Your Name, Your Impact

“A good character is the best tombstone. Those who loved you and were helped by you will remember you when forget-me-nots have withered. Carve your name on hearts, not on marble.” – Charles Spurgeon

The people who’ve known you feel something when they hear your name, because your name represents how you’ve affected them. Interesting how that works.

By way of example, just monitor your emotions while reading these names:

Abraham Lincoln

Mother Teresa

Charles Manson

Like I said, interesting. A name evokes a feeling based on what you know of, or have experienced with, that person. And that speaks to the power of your name, and its impact.

I learned this the hard way a few years back when a woman I’d known in junior high school contacted me. She and I went steady (does anyone use that term anymore?) for a few months in 9th grade, which, to a 9th grader, constitutes a serious, long-term commitment. I even gave her a St. Christopher medal, the standard token of true love in the 1960’s. Then I broke it off for reasons I can’t remember, we moved on to separate high schools, and separate lives.

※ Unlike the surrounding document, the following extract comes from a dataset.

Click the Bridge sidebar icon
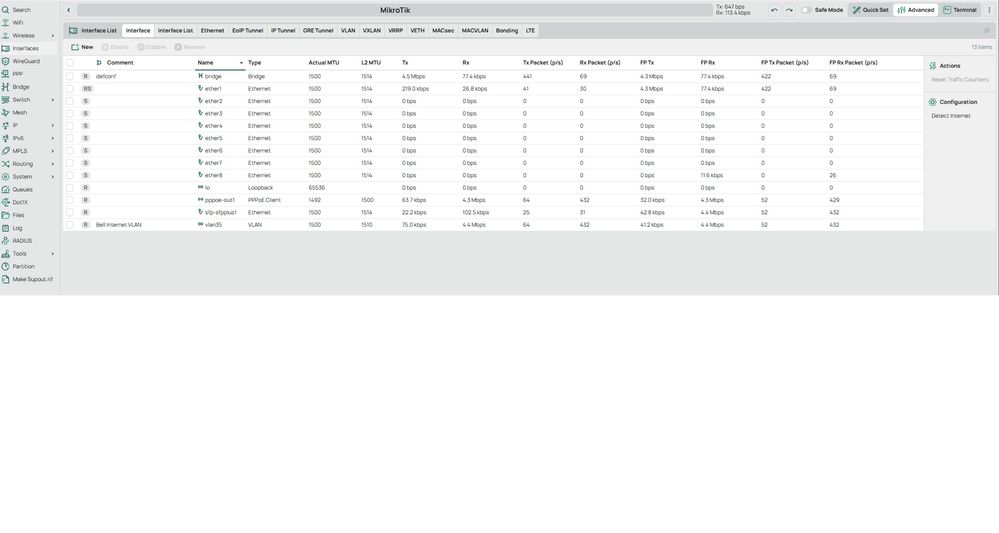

Forty years later she heard me on a radio interview, double checked to make sure it was the same Joe Dallas, then e-mailed me via our website. Her message was lovely and funny, and it was wonderful to hear she’d become a believer and was doing so well in life. But one comment she made left me pretty rattled: “You really broke my heart, and it took quite a while for me to regain my confidence.”

She left her number, I called, and when I mentioned her remark she laughed, waving it off as nothing but a school-girl fling. But then she described how for years, if someone said my name, she’d get a cold, ugly feeling. Certainly not because she had trouble getting over me, but rather, she had trouble getting over the false ideas about herself that came as a result of our breakup. Or the way I handled our breakup. Or whatever. My name had become a minor curse to her, making her young life, in a small but notable way, a little harder.

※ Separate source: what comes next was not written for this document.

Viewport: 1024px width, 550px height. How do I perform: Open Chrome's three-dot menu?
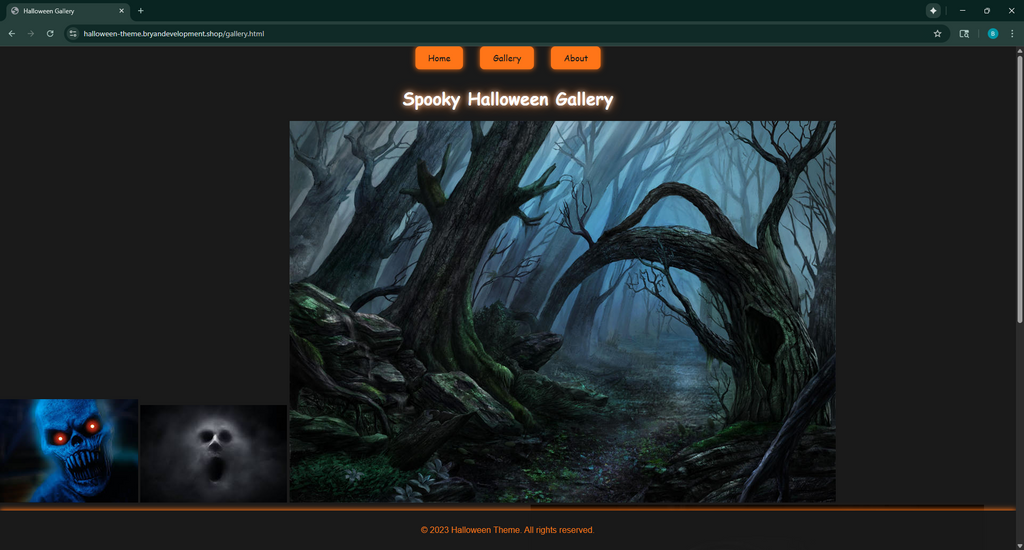click(1012, 33)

That hurt, and I still feel like such a brainless jerk when I think about it.

But that’s why I find it helpful, when I‘m tempted, to take a few minutes by myself and say my name out loud, along with the names of the people I love – wife, family, valued friends – and let the reality of who I am, what I stand for, and what matters most to me sink in. Because when I’m thinking about those critical things, it sure pours cold water on a sexual temptation. Who I really am doesn’t fit well, or even adequately, with blatant sin. The thing I crave at a given moment may have some appeal, but to give in to it, “it” being a sexual fantasy or worse, I’d pretty much have to block out who I really am. On the other hand, to set my thoughts on what my name embodies to me, including the values and beliefs attached to it, makes it impossible to relish something unclean, ungodly, and completely at odds with all that my name represents.

Same with you. So when the mind drifts or the eye wanders, and the notion of indulging some lust starts to sound appealing, try saying your name, along with that of the people you love, and the things in life you value most. I think you’ll find that to be a quick, simple technique for diffusing sexual temptation, and for keeping it clean.

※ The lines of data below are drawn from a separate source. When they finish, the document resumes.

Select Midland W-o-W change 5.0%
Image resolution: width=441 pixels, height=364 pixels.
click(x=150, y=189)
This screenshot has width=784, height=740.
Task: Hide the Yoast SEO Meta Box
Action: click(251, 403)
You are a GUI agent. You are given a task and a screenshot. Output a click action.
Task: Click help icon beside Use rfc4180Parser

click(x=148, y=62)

You have a name, and it matters because you matter, and it has impact, because you do. When you consider that, it can sober you up like an icy shower. What you do privately will come out, one way or another, openly. And what comes from your life openly will be attached, sturdily and always, to your name. Let’s you and I hold that thought today, because it could just be a life saver.

Comments

Laura Leigh Stanlake | Jan 30, 2013

Your post reminds me of the selfish things I have done to cover my tracks, to promote myself, to manage my image, to destroy another's reputation...and, really, the list is just huge. But, by the grace of God I have learned to take a similar inventory of myself and those who would be affected should I fall to the various temptations. Thanks for posting this.